5. Surly Big Dummy. This was the hardest one to write about. I started using a longtail cargo bike about seven years ago, to haul tools and bikes to 'cross races and to carry my guitar to gigs. As my cargo needs changed and I got older, I found I was occasionally having balance issues when the bike was fully loaded (though nowhere near the recommended capacity). I ignored it and upgraded from an Xtracycle add-on and mountain bike to a Surly Big Dummy. I liked the added stiffness of the Big Dummy's frame, and kept riding. This past year, I found that it was getting harder for me to balance heavy loads on only two wheels. After three rides to or from gigs in the last six months where I laid the bike down because of balance issues I finally asked my doctor what was happening. She suggested that we all begin to experience changes in how we deal with balance as we age; it was not surprising that I had begun to feel less steady under these conditions now I've begun my fifties. My doctor reminded me that most women my age are not towing the heavy loads I am by bicycle and that I am still ahead of the curve as regards my daily physical activity levels. She suggested I try something that would give me more points of contact on the ground -- like towing a trailer or perhaps switching to an adult trike. I switched to hauling everything in a trailer and the change in stability and security was immediate. So I am selling my Big Dummy. I hope to find a buyer for the whole bike soon; if not, I'll probably dismantle it and sell of individual parts.
The very best thing about bicycle riding in 2013: Showing a car-dependent suburban community a glimpse of the bicycle life. In June of this year, I spent three weeks teaching at a large synagogue in Overland Park, Kansas, a suburb of Kansas City. Overland Park is a sprawling suburb with a "big box" store on almost every corner, and only one road with a bike lane that I could see. My night blindness meant I could not rent a car, so I would have to make do with a bicycle and trailer.As part of the contract, arrangements were made for me to stay in a private home near the synagogue and to borrow a bicycle and trailer from congregants so that I could tow my guitar and music supplies back and forth each day. For special events or field trips located farther away, I would be car-shuttled by someone from the synagogue, or on the bus with the students. Each morning and evening of the summer program, I could be seen hauling my guitar along Nall Avenue, a decidedly suburban road with no bike lanes -- but with unusually wide sidewalks that saw very few pedestrians other than a handful of early morning joggers. As part of my thanks for having a bike to borrow, I did a little tune-up on the bike before returning it, replacing the brake pads and seatpost and truing up the wheels a little. By the end of my time teaching there I had made my impression, and some of the students had taken to calling me The Bicycle Lady.

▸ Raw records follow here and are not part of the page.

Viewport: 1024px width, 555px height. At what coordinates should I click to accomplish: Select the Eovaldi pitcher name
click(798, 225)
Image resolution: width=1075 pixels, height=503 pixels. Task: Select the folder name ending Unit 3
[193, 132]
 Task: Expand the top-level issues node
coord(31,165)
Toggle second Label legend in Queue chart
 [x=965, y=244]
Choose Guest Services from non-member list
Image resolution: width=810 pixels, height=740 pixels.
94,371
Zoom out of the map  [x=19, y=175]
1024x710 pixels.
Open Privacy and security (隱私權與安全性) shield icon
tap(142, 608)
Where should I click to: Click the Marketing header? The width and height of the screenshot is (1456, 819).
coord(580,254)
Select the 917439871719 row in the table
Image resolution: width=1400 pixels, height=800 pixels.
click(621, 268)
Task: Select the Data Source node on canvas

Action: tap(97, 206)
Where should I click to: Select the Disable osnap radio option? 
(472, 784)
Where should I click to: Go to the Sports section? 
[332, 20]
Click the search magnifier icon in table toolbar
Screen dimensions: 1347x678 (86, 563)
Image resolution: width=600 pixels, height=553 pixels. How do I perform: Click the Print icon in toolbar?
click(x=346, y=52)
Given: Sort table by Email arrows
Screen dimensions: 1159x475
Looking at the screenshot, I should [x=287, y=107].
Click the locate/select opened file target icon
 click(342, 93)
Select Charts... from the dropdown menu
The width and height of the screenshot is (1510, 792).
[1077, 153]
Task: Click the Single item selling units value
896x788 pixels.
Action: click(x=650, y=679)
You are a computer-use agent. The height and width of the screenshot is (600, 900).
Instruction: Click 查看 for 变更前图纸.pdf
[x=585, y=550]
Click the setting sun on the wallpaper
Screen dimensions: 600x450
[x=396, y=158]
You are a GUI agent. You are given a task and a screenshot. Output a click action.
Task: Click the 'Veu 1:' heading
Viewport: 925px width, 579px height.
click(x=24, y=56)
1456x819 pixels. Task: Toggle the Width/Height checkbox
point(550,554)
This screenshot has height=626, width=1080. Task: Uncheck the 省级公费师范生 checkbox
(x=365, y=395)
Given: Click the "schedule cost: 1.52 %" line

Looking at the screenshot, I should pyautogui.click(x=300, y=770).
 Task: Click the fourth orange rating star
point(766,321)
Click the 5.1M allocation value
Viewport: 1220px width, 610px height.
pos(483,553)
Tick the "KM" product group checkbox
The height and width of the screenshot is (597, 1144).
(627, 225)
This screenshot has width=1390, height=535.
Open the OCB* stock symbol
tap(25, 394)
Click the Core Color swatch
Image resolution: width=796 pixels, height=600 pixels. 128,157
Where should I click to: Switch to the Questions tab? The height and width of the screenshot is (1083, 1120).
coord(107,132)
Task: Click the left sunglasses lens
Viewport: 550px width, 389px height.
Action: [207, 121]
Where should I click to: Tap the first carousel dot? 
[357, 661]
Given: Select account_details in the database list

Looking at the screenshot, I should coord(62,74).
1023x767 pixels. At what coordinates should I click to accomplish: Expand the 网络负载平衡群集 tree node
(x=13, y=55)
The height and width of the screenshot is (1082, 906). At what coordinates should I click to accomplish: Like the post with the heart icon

There is a possibility that the synagogue will invite me back again in June 2014. If they do I may make arrangements to ship a larger bicycle that fits me better, to save my knees and encourage me to ride more and farther on my days off. If it happens, I will once again have the pleasure of watching peoples' reaction as they realize that I am not towing a child in the trailer. Bringing the bicycle life to communities that aren't used to considering it gives me a sweet little rush. I hope to have other opportunities to do it elsewhere as my new career continues to grow [hopefully].